An ad network facilitates the connection of advertisers and publishers in exchange for a fee, which is usually based on the total ad revenue.
Let’s start with how revenue is defined. It is based on assumptions related to 3 different types of publishers and a related fill rate for each. The following inputs are configurable for each type:
1. Start month
2. Start count
3. % Growth of count (configurable over 5 years)
4. Starting average monthly impressions per publisher
5. % Growth of impressions overtime per publisher (configurable over 5 years)
6. Average CPM (configurable over 5 years)
7. % of Impressions that are filled by advertisers (configurable over 5 years)
8. Fee rate (drives top-line revenue for the ad network) (configurable over 5 years)
This model did require some complex logic for the way that impressions are defined. This allows for the user to account for the fact that the impressions a publisher currently has are not likely to be the impressions that the publisher has in the future (it will likely go up at some rate). This model isolates the monthly new publishers into their own cohort and shows the impressions attained over the course of the 5-year model. Each month has its own row for how this can change over time depending on the amount of publishers of a given type that joined in a given month. That data is then aggregated to get a total impression count each month.

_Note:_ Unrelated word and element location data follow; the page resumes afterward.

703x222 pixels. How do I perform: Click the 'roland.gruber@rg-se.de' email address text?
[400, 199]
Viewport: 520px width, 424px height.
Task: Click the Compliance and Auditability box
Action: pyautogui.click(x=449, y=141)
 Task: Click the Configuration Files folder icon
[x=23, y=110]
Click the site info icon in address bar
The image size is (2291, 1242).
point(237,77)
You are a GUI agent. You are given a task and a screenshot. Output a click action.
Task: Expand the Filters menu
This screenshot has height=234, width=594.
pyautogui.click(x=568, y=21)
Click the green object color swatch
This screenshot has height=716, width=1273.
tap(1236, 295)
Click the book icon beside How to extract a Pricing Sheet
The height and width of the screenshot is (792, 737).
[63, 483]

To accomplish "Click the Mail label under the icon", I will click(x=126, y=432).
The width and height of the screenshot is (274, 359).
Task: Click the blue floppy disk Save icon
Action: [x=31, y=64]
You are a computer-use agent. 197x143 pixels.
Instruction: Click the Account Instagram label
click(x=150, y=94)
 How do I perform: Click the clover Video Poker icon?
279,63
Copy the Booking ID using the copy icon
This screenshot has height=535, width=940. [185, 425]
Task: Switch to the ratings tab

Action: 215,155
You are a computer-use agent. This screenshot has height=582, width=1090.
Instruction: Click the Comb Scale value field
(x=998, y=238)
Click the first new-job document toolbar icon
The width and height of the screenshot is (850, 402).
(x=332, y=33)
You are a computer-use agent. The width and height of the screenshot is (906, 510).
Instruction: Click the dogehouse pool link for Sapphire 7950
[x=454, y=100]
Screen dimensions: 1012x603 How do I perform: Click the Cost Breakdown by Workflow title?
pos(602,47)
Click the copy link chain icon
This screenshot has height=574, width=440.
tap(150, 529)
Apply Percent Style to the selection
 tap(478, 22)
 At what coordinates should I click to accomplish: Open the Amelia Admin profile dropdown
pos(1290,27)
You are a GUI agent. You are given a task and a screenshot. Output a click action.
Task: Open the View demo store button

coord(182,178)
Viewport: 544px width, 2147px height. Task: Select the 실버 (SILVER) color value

The best way I could think of to show the way advertisers are being connected to publishers and the resulting revenue is to define a percentage of the impressions that are purchased by advertisers and then total revenue is calculated based on a CPM. This is because if there is not enough demand for ads, then it is possible not all 100% of the impressions will be filled by advertisers. There is an input for the average amount of impressions purchased by an advertiser per month, which then backs into the potential count of advertisers on the network.
More inputs include:
1. Exit month if applicable
2. Exit value (based on a multiple of trailing 12-month revenue) if applicable
3. Required equity contributed by investors/owners/debt
4. % Ownership given to investors
5. Fixed monthly operating expenses (broken into G&A/S&M/R&D as well as COGS. For COGS (cost of goods sold) there are up to 4 ways to define this depending on your specific situation. They include a general % of revenue, a hard-coded dollar value per publisher type per month, a $ amount per impression, and a $ value cost per publisher per month. Some, all, or just one may be relevant. For fixed costs, the user can define the start month and monthly cost over each of the 5 years.
6. One-time startup costs
7. Future one-time CAPEX
After all the assumptions are entered, the resulting monthly P&L detail is populated. That rolls all the way down to EBITDA, Net Income before Taxes, and cash flow. The monthly summary rolls into an annual summary and that rolls into an Executive Summary that focuses on high-level financial line items.
A DCF analysis is done on a project level as well as an investor view and owner view depending on how the funding sources were filled out. This area includes IRR, ROI, equity multiple, and NPV.
A lot of visuals exist to demonstrate the assumptions in an easy to visualize way.